Schlimmer als gedacht: Klima-Experten schlagen Alarm
Es ist nicht nur ein Teilaspekt des Klimawandels, den der Weltklimarat IPCC in seinem Sonderbericht da heute thematisierte. Alles Leben auf der Erde hängt direkt oder indirekt von den großen Ozeanen, Wasser und Eis ab. Das Problem: Um die Wasserwelt der Erde ist es noch schlechter bestellt als bisher gedacht.
Der Bericht des Weltklimarats IPCC zeigt die Veränderungen auf, die die Ozeane und weltweiten Eis- und Schneevorkommen (Kryosphäre) im Zuge des Klimawandels durchlaufen haben und wahrscheinlich noch durchlaufen werden. Und die damit verbundenen Risiken, die je nach Grad der Klimaerwärmung zunehmen.
Bis zu 84 Zentimeter
Je nach Szenario wird der Meeresspiegel bis Ende des Jahrhunderts um 43 bis 84 Zentimeter steigen. Gebiete werden dadurch unbewohnbar, in denen heute Hunderte Millionen Menschen leben. Gletscher dürften von 2015 bis 2100 zwischen 18 und 36 Prozent ihrer Masse verlieren, in Europa sogar über 80 Prozent. Österreich ist besonders stark betroffen, wie wir hier bereits aufgezeigt haben:
Ohne Klimaschutz werden bis Ende des Jahrhunderts 49 bis 89 Prozent der wenig tiefen Permafrostböden tauen. Die Folgen sind gefährlich.

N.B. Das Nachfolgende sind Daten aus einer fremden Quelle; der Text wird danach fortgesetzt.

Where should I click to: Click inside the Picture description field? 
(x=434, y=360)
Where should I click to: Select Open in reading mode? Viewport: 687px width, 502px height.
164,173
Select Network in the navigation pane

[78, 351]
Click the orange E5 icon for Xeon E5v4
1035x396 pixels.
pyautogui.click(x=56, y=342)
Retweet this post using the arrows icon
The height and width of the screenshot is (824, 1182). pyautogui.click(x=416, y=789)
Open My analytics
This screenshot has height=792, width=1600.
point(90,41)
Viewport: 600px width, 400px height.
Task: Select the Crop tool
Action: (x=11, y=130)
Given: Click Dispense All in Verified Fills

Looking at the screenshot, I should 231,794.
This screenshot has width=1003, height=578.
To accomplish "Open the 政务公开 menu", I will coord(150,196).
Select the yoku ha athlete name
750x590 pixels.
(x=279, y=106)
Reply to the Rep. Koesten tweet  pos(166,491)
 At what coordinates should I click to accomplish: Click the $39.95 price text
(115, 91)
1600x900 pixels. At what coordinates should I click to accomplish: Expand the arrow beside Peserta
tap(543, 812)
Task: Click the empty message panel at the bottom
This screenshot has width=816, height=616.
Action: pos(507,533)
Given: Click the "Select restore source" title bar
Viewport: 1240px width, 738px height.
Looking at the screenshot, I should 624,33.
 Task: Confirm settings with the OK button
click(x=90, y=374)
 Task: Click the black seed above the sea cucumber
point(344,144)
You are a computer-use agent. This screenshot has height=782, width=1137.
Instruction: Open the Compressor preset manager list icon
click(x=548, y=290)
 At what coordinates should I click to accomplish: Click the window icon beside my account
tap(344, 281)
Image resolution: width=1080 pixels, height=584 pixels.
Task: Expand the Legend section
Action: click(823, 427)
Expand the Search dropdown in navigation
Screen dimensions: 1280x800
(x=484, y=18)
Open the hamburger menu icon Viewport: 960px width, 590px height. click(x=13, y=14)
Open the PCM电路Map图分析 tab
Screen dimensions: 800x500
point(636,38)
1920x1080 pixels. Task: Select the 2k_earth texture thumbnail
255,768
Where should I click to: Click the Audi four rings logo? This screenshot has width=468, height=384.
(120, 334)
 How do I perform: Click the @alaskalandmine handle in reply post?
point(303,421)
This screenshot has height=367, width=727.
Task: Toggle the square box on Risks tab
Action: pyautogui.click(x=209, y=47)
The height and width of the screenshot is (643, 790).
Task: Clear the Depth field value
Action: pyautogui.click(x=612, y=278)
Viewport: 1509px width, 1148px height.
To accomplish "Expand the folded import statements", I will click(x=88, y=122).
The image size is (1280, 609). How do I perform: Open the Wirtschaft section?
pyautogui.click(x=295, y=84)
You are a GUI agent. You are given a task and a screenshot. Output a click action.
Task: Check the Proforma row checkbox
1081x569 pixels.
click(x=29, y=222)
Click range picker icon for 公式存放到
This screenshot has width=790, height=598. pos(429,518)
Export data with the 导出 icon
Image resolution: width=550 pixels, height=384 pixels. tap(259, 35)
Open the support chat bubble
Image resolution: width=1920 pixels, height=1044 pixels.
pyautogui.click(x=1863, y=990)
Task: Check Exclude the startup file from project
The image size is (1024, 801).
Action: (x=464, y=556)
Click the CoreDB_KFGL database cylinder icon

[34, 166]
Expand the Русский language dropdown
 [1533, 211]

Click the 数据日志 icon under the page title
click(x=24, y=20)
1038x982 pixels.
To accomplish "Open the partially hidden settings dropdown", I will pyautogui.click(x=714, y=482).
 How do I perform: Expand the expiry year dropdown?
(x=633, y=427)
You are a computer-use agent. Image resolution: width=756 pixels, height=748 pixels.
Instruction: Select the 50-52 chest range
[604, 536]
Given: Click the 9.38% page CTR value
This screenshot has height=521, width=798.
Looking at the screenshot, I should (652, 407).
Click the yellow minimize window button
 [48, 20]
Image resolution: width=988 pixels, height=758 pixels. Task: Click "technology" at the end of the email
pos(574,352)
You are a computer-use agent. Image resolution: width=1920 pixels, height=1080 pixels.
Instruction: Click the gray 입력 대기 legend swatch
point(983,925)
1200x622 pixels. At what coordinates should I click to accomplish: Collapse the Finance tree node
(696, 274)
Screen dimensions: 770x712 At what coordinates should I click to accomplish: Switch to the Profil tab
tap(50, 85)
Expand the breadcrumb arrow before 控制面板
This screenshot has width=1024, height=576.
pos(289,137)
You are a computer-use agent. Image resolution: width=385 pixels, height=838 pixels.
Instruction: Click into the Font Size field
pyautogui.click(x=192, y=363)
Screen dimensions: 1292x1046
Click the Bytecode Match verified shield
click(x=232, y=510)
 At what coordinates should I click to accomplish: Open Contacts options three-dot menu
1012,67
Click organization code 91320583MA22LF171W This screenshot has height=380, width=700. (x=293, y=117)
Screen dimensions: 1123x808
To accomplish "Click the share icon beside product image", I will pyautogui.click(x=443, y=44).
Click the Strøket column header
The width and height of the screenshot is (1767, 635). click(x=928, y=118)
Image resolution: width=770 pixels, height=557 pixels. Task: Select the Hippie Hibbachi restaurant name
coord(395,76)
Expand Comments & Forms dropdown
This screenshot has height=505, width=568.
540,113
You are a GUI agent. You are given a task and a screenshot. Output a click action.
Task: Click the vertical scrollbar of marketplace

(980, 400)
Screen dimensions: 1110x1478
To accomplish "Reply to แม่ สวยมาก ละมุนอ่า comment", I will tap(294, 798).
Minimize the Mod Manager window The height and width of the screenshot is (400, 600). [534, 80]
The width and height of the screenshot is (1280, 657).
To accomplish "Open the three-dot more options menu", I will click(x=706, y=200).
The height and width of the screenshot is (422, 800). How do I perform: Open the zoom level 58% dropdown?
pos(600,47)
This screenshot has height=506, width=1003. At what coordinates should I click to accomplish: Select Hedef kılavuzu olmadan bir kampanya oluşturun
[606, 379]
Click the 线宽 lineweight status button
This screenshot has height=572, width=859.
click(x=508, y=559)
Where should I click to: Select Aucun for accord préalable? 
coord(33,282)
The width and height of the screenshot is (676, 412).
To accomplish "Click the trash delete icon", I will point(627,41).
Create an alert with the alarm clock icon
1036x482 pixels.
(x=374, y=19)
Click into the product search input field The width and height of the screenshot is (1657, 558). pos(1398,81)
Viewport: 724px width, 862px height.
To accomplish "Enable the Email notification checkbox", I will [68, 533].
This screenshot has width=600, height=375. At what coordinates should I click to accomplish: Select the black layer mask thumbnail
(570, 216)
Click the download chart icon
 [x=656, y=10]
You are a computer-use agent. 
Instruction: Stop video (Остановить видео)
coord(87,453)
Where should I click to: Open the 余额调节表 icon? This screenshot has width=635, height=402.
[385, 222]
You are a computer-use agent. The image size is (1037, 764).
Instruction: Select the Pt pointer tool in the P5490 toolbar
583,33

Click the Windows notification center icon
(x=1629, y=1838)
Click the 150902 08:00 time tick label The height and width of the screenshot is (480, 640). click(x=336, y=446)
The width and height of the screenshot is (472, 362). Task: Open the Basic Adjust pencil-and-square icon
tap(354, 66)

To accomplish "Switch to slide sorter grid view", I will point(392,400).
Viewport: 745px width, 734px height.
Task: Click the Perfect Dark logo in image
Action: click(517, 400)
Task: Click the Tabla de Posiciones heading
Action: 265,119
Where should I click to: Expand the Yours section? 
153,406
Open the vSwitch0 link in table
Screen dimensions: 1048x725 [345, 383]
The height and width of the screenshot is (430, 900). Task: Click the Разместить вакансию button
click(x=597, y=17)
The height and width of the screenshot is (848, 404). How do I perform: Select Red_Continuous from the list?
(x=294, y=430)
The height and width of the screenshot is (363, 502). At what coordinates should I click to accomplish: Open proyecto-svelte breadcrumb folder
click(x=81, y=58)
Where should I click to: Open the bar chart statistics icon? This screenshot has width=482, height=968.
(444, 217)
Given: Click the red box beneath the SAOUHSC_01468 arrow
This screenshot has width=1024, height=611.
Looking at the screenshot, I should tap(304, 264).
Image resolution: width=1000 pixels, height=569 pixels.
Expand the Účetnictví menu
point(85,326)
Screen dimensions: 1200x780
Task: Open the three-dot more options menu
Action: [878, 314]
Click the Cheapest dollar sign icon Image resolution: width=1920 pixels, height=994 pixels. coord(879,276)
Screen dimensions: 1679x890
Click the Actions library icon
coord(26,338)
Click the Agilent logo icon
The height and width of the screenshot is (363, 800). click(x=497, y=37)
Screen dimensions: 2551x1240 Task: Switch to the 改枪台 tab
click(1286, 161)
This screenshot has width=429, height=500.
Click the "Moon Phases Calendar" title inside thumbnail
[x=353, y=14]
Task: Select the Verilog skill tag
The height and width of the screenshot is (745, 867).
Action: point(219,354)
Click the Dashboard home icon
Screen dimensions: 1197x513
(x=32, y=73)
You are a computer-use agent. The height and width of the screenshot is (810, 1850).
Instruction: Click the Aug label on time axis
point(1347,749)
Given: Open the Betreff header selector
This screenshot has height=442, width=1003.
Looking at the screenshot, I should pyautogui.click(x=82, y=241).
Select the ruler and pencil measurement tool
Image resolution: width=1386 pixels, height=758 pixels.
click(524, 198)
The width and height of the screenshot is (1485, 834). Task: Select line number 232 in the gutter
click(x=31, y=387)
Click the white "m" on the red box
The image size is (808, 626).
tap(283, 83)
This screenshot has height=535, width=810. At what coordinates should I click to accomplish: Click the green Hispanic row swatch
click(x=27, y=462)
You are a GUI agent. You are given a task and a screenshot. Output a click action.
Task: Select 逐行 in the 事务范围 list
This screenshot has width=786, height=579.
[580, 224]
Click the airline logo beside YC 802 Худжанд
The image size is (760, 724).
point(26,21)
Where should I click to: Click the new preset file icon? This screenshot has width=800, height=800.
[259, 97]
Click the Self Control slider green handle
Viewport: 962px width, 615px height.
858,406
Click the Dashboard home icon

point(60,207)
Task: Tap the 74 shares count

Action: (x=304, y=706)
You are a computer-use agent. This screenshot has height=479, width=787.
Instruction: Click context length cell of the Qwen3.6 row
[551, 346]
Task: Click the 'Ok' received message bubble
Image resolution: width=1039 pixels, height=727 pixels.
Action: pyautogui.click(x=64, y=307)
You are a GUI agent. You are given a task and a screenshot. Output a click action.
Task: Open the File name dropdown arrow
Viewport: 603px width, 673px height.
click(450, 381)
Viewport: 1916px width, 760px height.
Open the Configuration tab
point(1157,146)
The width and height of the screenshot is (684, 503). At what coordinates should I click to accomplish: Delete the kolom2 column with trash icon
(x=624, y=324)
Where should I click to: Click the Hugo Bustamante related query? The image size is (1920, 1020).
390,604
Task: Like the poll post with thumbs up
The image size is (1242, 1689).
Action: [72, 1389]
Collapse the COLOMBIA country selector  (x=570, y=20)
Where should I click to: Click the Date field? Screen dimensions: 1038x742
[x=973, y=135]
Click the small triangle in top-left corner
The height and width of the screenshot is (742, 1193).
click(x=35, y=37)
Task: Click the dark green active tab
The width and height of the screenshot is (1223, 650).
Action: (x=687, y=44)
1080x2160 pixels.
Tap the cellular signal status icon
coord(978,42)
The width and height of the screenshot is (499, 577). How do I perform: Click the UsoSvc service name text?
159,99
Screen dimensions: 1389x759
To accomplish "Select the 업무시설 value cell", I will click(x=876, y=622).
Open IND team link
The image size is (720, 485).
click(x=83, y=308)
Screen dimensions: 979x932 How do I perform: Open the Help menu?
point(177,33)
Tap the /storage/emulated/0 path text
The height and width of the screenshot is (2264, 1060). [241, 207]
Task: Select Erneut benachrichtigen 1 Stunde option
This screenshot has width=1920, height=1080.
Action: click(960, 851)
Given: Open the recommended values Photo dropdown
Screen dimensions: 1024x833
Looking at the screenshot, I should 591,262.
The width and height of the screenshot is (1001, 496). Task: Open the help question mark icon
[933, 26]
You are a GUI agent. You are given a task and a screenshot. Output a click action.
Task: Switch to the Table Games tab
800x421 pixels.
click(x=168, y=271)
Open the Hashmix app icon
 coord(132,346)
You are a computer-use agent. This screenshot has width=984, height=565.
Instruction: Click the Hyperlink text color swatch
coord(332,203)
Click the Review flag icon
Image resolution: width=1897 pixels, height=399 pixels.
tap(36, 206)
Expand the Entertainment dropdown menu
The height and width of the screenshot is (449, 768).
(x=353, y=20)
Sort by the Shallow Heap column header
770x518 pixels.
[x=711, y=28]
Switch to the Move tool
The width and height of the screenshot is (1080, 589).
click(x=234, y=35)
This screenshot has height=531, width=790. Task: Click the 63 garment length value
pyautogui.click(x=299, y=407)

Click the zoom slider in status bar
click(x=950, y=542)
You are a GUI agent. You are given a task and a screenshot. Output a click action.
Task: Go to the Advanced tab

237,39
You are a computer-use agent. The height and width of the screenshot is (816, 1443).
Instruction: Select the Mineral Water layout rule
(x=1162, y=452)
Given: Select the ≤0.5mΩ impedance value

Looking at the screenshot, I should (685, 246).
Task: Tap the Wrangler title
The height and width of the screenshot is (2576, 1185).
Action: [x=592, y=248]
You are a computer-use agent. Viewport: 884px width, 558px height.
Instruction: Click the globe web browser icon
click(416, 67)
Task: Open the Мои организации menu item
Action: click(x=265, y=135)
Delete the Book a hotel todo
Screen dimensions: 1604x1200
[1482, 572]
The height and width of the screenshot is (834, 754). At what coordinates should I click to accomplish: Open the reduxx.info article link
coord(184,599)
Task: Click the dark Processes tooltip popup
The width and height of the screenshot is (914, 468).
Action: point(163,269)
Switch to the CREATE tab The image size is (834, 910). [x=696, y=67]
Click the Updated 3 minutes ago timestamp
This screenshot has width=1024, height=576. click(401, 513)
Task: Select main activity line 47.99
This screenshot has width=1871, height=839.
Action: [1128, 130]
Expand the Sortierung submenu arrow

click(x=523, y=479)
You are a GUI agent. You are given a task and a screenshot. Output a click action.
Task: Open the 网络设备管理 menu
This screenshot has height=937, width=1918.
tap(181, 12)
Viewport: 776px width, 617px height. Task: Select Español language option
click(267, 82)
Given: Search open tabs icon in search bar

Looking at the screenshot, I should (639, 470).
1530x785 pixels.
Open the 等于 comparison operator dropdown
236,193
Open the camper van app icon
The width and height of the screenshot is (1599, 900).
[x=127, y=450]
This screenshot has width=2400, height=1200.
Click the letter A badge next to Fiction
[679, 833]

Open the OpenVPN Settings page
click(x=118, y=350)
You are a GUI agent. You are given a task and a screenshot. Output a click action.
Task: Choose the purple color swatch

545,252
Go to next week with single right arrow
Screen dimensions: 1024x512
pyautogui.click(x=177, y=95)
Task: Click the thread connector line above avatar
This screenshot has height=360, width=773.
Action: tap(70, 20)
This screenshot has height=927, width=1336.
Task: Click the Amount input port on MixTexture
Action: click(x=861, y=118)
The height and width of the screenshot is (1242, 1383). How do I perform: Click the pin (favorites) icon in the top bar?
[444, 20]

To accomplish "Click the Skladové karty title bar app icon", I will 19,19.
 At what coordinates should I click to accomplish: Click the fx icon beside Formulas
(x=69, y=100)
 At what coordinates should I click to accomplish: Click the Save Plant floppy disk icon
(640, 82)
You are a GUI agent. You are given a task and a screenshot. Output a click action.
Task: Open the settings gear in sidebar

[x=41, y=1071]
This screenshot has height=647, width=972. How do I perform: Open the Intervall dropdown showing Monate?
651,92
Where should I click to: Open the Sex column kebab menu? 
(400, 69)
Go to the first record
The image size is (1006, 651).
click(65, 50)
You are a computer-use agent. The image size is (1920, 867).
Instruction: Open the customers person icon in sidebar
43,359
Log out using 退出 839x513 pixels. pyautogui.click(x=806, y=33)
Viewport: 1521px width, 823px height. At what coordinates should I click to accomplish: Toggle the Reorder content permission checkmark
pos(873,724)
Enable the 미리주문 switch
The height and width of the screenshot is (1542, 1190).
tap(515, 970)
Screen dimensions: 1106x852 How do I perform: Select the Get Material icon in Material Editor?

"Die Hänge in den Alpen und anderswo werden durch die immer wärmeren Permafrostböden instabil und setzen in den Polarregionen Kohlenstoff-Reservoire frei, die dort seit Tausenden von Jahren ruhten", ließ sich Konrad Steffen, Direktor der Eidgenössischen Forschungsanstalt WSL und Autor des IPCC-Berichtes, in einer Mitteilung der Akademie der Naturwissenschaften SCNAT zitieren. Dadurch gelangen bis Ende 2100 Dutzende oder gar Hunderte von Gigatonnen als Kohlendioxid oder Methan in die Atmosphäre.
Schmelzendes Eis in der Antarktis bisher unterschätzt
Das Schmelzen der Eisschilde und Gletscher beschleunige den Anstieg des Meeresspiegels, sagte Nicolas Gruber von der ETH Zürich, ebenfalls Autor des Berichts. Zwischen 2006 und 2015 lag der Anstieg bereits bei 3,6 Millimetern pro Jahr und damit 2,5 mal höher als der durchschnittliche jährliche Anstieg zwischen 1901 und 1990, wie der "Summary for Policymakers" des Sonderberichts zu entnehmen ist.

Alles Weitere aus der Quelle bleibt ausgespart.